7. The implantable device according to claim 5, wherein said deflector element is supported on, and is draped between, said plurality of spaced parallel filaments of the supporting portion of the base element in the small-diameter condition of the implantable device.

8. The implantable device according to claim 5, wherein said deflector element is supported on, and is stitched to, said plurality of spaced parallel filaments of the supporting portion of the base element in the small-diameter condition of the implantable device.

9. The implantable device according to claim 5, wherein said deflector element is supported on, and is wrapped around, said plurality of spaced parallel filaments of the supporting portion of the base element in the small-diameter condition of the implantable device.

10. The implantable device according to claim 1, wherein said deflector element includes a finely-meshed area circumscribed by an unmeshed frame.

11. The implantable device according to claim 1, wherein said base element and said deflector element are both of a meshed structure in which the meshed structure of the base element has a larger porosity index than that of the deflector element.

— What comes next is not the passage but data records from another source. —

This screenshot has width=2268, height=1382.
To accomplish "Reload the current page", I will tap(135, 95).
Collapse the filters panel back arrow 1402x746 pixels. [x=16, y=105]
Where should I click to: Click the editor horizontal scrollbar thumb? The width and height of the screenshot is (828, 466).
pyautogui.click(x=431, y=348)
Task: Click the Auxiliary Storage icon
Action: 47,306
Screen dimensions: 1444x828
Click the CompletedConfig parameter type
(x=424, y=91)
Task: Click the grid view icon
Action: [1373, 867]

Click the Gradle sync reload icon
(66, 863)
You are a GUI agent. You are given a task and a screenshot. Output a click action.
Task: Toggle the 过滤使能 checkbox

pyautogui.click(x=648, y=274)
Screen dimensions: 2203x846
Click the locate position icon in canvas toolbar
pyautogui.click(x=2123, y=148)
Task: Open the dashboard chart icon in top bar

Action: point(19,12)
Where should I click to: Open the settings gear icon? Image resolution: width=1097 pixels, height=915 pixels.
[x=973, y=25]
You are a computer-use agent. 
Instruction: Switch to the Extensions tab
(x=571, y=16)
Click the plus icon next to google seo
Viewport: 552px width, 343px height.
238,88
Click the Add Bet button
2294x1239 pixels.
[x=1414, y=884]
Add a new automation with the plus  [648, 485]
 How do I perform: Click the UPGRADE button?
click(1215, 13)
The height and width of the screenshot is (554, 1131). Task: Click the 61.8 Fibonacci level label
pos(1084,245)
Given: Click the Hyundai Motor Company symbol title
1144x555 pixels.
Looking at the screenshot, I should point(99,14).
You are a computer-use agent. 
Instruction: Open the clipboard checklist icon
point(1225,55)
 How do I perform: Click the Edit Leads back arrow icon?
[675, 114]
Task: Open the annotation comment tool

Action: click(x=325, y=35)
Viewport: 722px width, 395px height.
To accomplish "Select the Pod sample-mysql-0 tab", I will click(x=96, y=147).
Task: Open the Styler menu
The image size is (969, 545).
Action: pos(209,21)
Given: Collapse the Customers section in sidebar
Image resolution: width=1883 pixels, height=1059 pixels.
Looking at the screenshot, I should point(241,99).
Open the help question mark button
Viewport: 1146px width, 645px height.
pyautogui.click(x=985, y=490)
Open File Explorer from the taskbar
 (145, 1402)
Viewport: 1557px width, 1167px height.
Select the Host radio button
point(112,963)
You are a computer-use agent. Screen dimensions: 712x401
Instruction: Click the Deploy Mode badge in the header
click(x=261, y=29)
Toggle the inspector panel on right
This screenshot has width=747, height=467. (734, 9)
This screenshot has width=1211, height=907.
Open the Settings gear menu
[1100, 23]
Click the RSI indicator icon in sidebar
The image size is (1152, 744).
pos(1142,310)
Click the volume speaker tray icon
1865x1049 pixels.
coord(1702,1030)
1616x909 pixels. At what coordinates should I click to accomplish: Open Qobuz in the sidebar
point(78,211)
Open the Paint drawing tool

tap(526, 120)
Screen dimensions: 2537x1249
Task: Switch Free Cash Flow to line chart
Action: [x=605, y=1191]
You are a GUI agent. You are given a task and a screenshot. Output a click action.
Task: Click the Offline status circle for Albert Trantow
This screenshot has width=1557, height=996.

12. The implantable device according to claim 1, wherein said implantable device is configured and dimensioned for implantation in the patient's common carotid artery at its bifurcation with the internal carotid artery constituting said first branch, and the external carotid artery constituting said second branch.

13. The implantable device according to claim 1, wherein said openings in the deflector element are within the range of 100 μm to 700 μm.

14. The implantable device according to claim 1, wherein said openings in the deflector element are within the range of 100 μm to 400 μm.

15. The implantable device according to claim 1, wherein said base element is constituted of wire of a diameter within the range of 100 μm to 1500 μm.

16. The implantable device according to claim 1, wherein said base element is constituted of wire of a diameter within the range of 100 μm to 200 μm.

17. The implantable device according to claim 15 wherein said deflector element is constituted of wire of a diameter within the range of 20 μm to 75 μm.

18. The implantable device according to claim 15 wherein said deflector element is constituted of wire of a diameter within the range of 20 μm to 40 μm.

19. A method of reducing the risk of stroke in a patient, comprising:

providing an implantable device according to claim 1 configured and dimensioned for implantation in the patient's common carotid artery at its bifurcation with the internal carotid artery constituting said first branch, and the external carotid artery constituting said second branch;

and implanting said implantable device in the patient's common carotid artery at said bifurcation.

20. A method for assembling an implantable device implantable in an artery of an individual at a bifurcation thereof into a first branch supplying blood to a vital region having a high sensitivity to emboli in the blood, and a second branch supplying blood to a less vital region having a lower sensitivity to emboli in the blood:

selecting a base element of tubular configuration, said base element having states of different diameter, a first state being a small diameter for facilitating its introduction into and deployment through the artery to the bifurcation, and expandable to a second state being a larger diameter for implantation in the artery and said bifurcation;

selecting a separate tubular deflector element, comprised of elastic elements, said tubular deflector element being configured and dimensioned to cover the inlet of the first branch at said bifurcation when the implantable device is implanted in said artery, the unstretched diameter of said tubular deflector element being smaller than said diameter of said second state of said base element;

inserting said base element in a contracted condition into said tubular deflector element;

contracting said base element and said tubular deflector element to said first state thus facilitating its introduction into and deployment through the patient body to said bifurcation; and

expanding said base element to said second state thus implantating said implantable device in the artery at said bifurcation and securing said separate tubular deflector element to said base element.